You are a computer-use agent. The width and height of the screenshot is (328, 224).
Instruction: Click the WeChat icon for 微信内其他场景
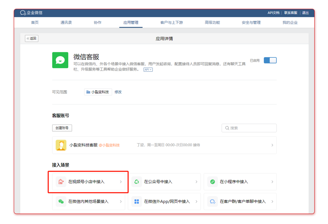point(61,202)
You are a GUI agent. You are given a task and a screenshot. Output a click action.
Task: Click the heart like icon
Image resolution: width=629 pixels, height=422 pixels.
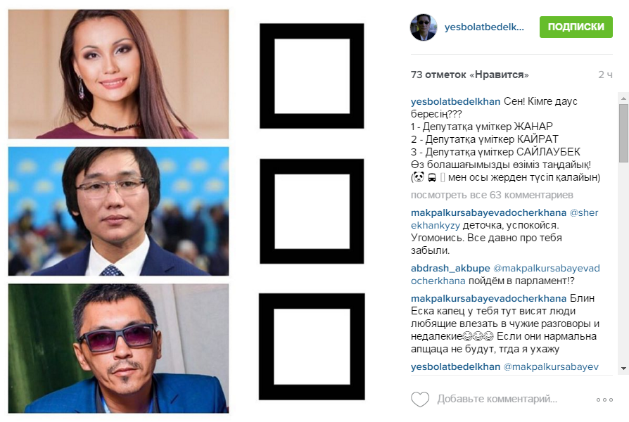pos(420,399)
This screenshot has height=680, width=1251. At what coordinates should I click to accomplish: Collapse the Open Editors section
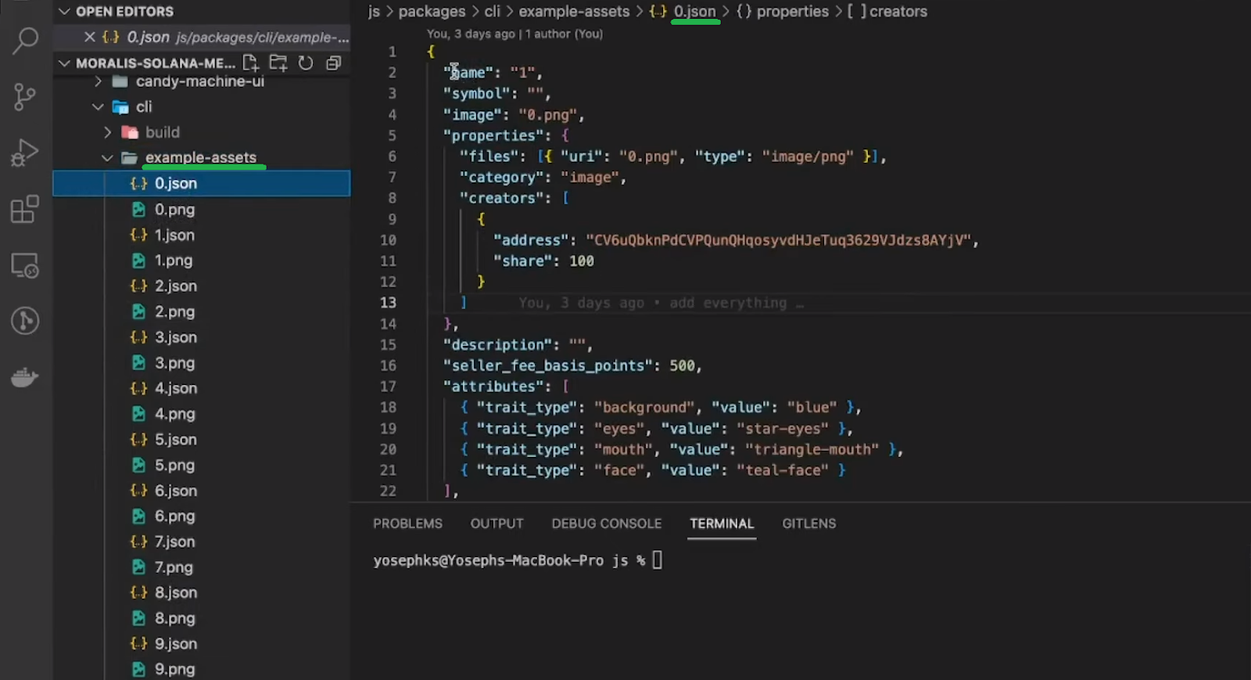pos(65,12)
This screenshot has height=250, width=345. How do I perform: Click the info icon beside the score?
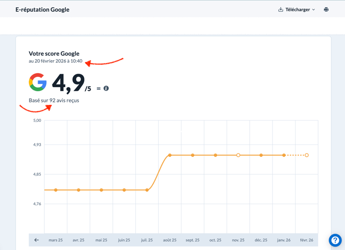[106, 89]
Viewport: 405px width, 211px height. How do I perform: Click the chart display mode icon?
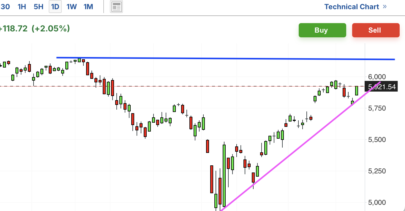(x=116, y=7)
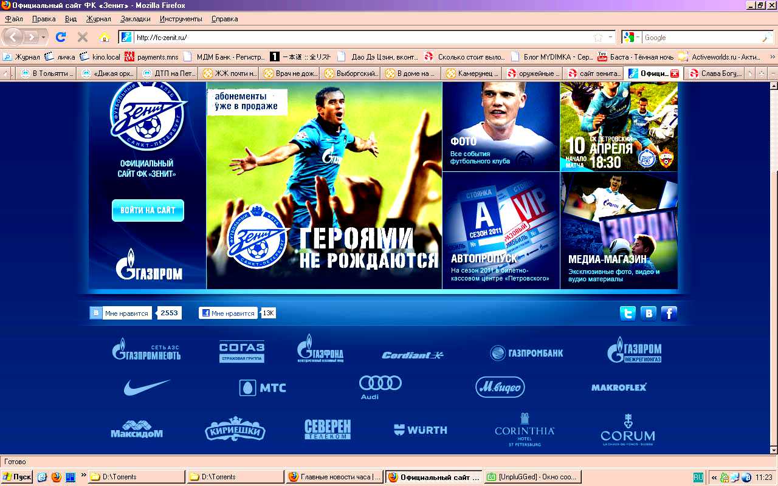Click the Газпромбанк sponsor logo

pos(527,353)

====================

- EXERCISE REQUIREMENTS: Pick each line holding the word "agent" out of the data and copy it.

- YOUR RESPONSE:
You are a computer-use agent. The width and height of the screenshot is (328, 224).
You are a GUI agent. You are given a task and a screenshot. Output a click action.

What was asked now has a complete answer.